(STATED PROBLEM)
Reproduce the records without alteration, beginning at the line that contains "At what coordinates" and continuing through the last line of the records, both inclusive.
--- start RAW DATA ---
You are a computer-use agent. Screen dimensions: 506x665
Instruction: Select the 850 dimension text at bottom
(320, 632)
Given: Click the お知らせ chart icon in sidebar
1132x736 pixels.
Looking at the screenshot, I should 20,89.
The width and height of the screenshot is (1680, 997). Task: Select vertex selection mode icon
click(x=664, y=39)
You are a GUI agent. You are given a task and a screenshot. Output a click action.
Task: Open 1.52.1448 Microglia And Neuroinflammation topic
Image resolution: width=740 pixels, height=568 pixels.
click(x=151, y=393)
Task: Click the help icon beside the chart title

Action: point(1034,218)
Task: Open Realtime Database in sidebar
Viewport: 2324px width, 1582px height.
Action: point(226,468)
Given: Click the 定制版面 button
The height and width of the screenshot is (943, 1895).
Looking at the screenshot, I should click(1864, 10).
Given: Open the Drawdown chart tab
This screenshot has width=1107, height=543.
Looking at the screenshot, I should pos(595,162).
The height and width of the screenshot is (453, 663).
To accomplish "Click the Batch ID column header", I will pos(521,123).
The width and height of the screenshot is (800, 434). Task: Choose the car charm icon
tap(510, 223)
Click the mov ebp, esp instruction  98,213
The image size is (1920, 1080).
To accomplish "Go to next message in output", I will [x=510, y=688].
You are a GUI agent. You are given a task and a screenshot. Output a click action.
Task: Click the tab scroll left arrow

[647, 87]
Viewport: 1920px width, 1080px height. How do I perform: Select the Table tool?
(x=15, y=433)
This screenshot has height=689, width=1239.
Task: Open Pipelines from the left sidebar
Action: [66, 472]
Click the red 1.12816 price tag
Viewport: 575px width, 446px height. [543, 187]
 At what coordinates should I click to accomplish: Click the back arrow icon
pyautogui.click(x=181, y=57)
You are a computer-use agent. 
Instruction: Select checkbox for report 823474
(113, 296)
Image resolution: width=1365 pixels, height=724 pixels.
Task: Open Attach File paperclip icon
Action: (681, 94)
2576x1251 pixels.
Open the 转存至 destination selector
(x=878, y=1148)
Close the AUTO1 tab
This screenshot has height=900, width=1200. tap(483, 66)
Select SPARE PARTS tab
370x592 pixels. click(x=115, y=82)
--- end RAW DATA ---
(RESPONSE TO THIS EXERCISE)
 At what coordinates should I click to accomplish: Click the back arrow icon
pyautogui.click(x=181, y=57)
You are a computer-use agent. 
Instruction: Select checkbox for report 823474
(113, 296)
Image resolution: width=1365 pixels, height=724 pixels.
Task: Open Attach File paperclip icon
Action: (681, 94)
2576x1251 pixels.
Open the 转存至 destination selector
(x=878, y=1148)
Close the AUTO1 tab
This screenshot has height=900, width=1200. tap(483, 66)
Select SPARE PARTS tab
370x592 pixels. click(x=115, y=82)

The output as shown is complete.